PRIVACY AND COOKIES POLICY

Version 3 dated 7.04.2022.

  1. General principles of our adopted Privacy Policy
    1. TimeTo Ltd. attaches particular importance to the privacy and security of personal information of users of the website operated at https://affpact.com and other ADO services (hereinafter: the Service). In this regard, we are guided in particular by the principles arising from the following laws and regulations issued pursuant to them:
      1. Regulation (EU) 2016/679 of the European Parliament and of the Council of April 27, 2016 on the protection of natural persons with regard to the processing of personal data and on the free movement of such data and repealing Directive 95/46/EC (hereinafter: RODO);
      2. The Act of May 10, 2018 on the Protection of Personal Data (Journal of Laws of 2018, item 1000, hereinafter: PDPA);
      3. Act of July 18, 2002 on the provision of services by electronic means (Journal of Laws 2017, item 1219, hereinafter: UŚUD);
      4. Act of July 16, 2004. - Telecommunications Law (Journal of Laws No. 171, item 1800, as amended, hereinafter: Pr.tel).

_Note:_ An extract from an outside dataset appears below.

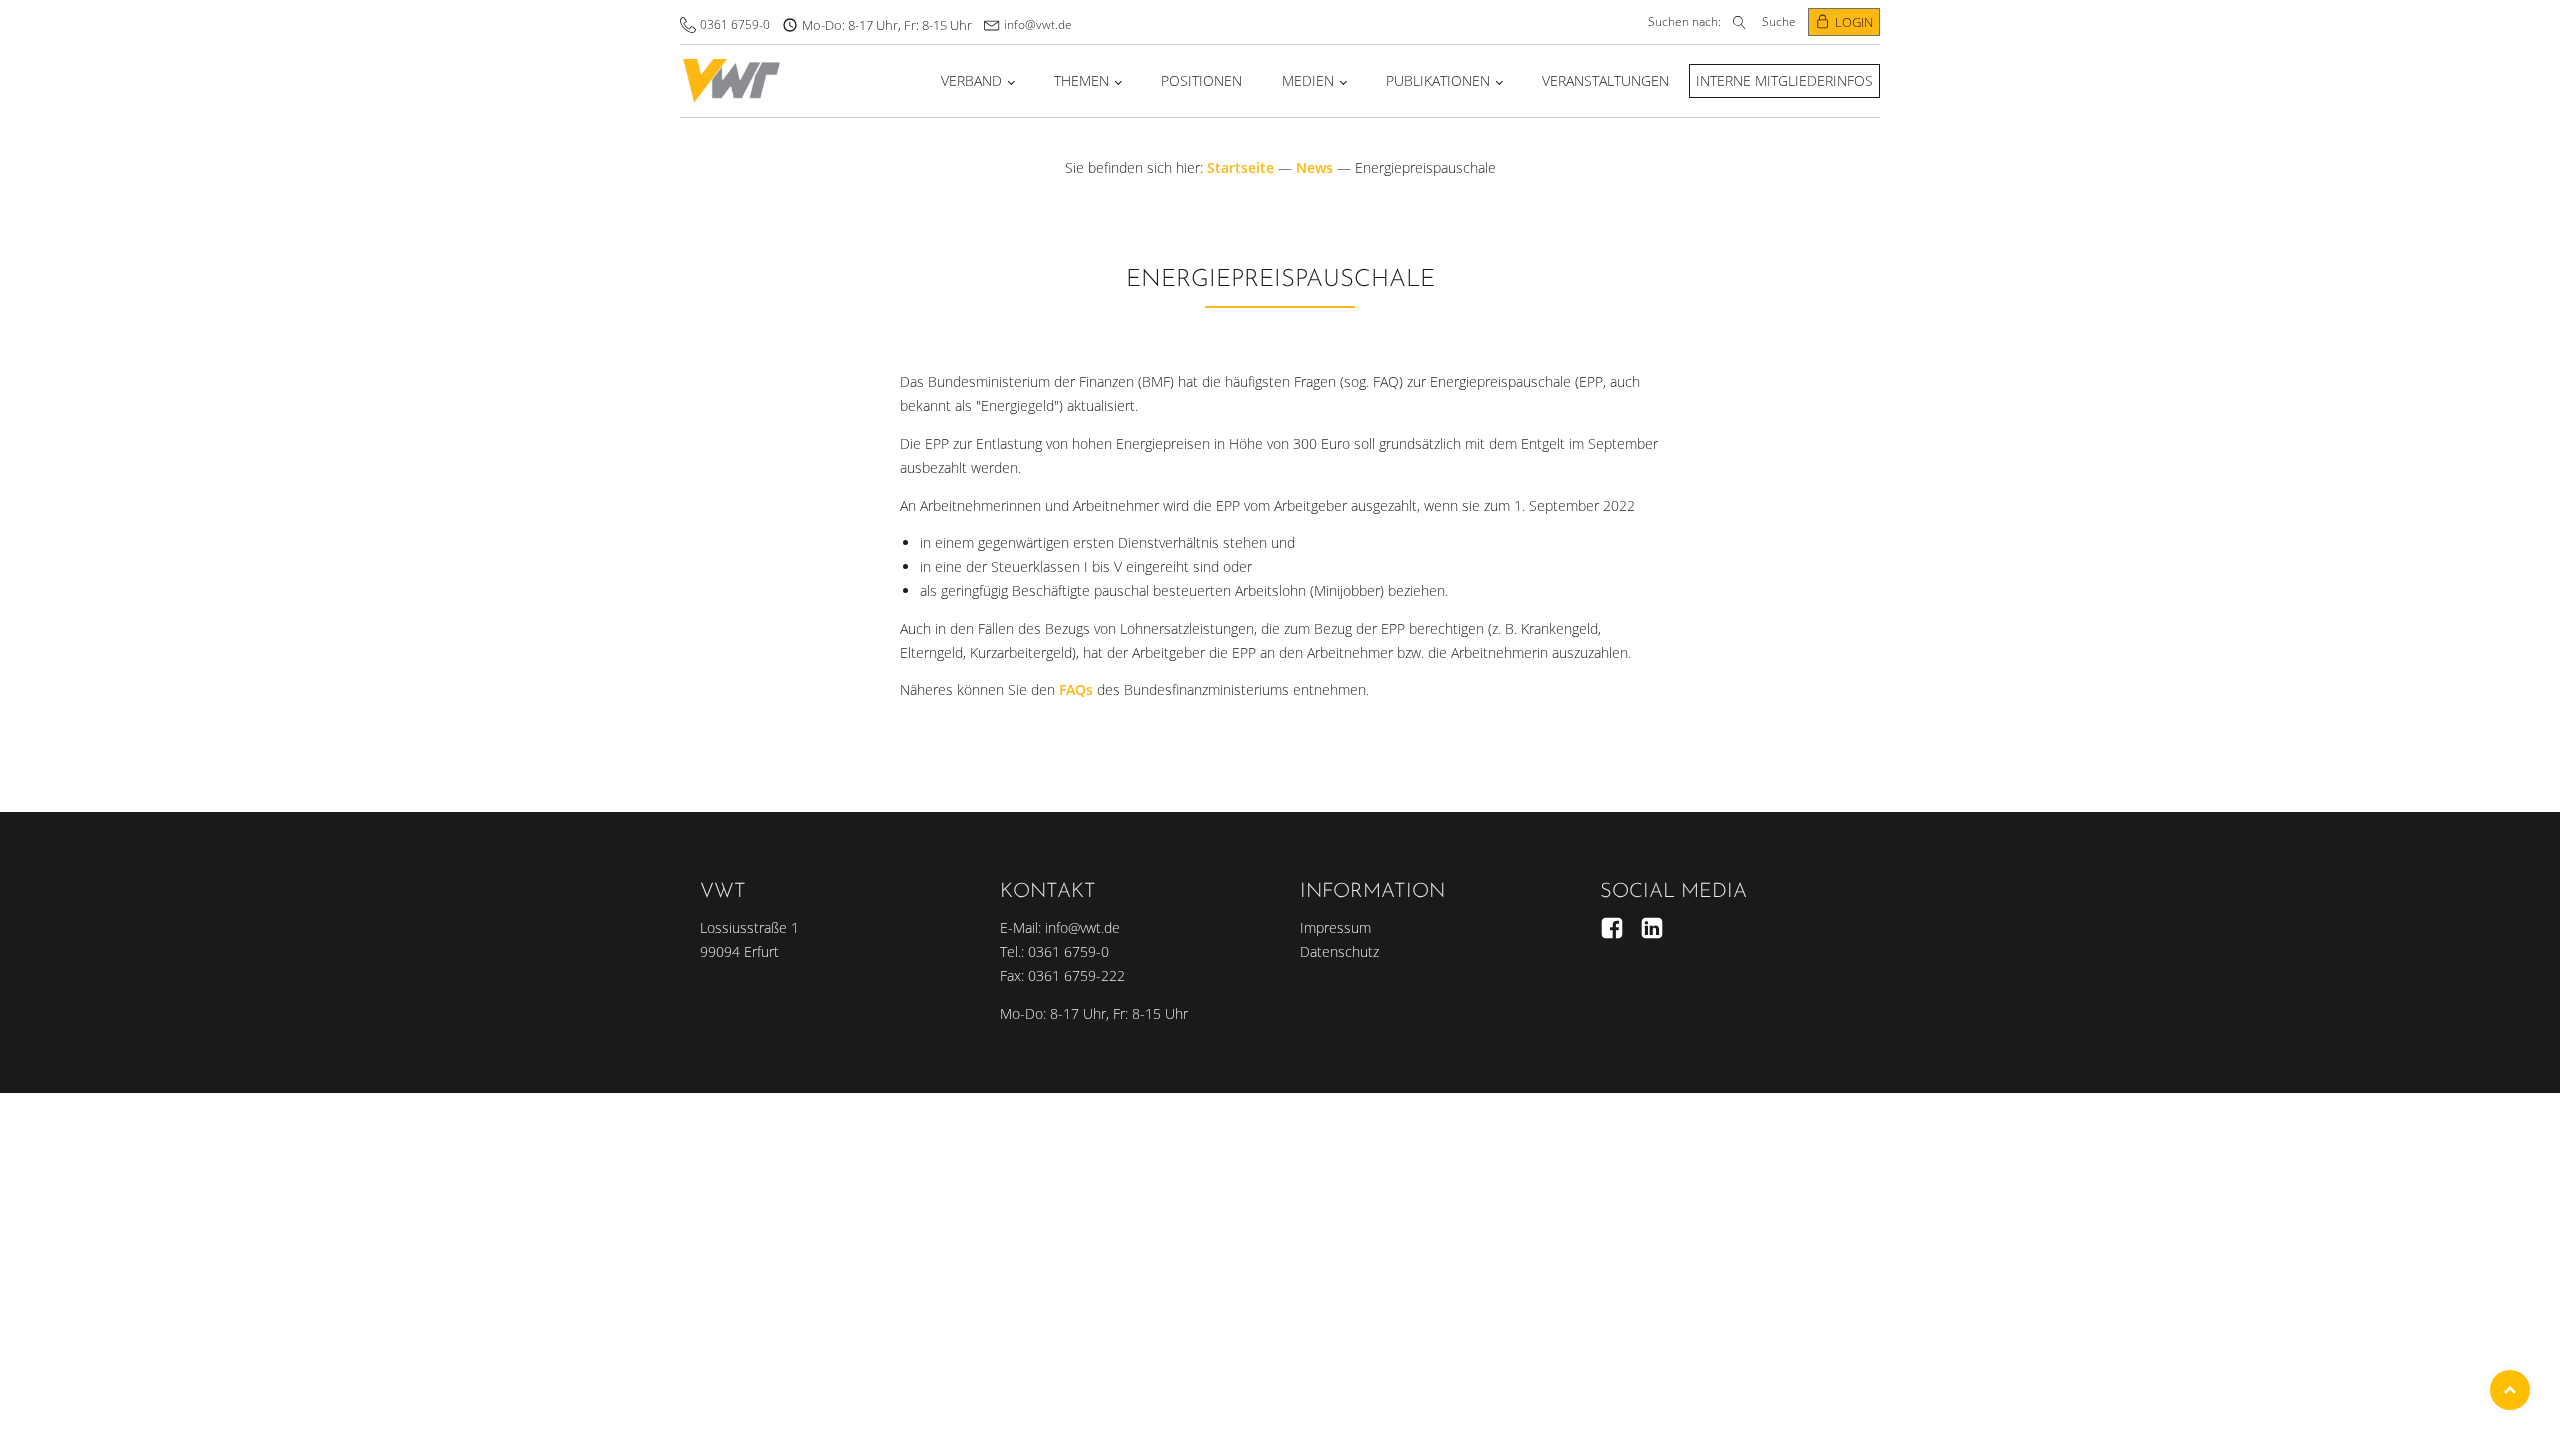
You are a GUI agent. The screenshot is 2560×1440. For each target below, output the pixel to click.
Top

    2. The administrator of personal data of persons using the Service is TimeTo Sp. z o.o., based in Gliwice at 10 Dunikowskiego St., 44-100, registered in the Register of Entrepreneurs of the National Court Register kept by the District Court in Gliwice, 10th Economic Department of the National Court Register under the number 0000673031, NIP 6312669532.
    3. The privacy policy specifies, among other things:
      1. The scope and manner of our processing of the personal data of the users of the Website (hereinafter also referred to as: Customer),
      2. The ability to access this data,
      3. The way these data are used,
      4. Policy on the use of cookies on the Website.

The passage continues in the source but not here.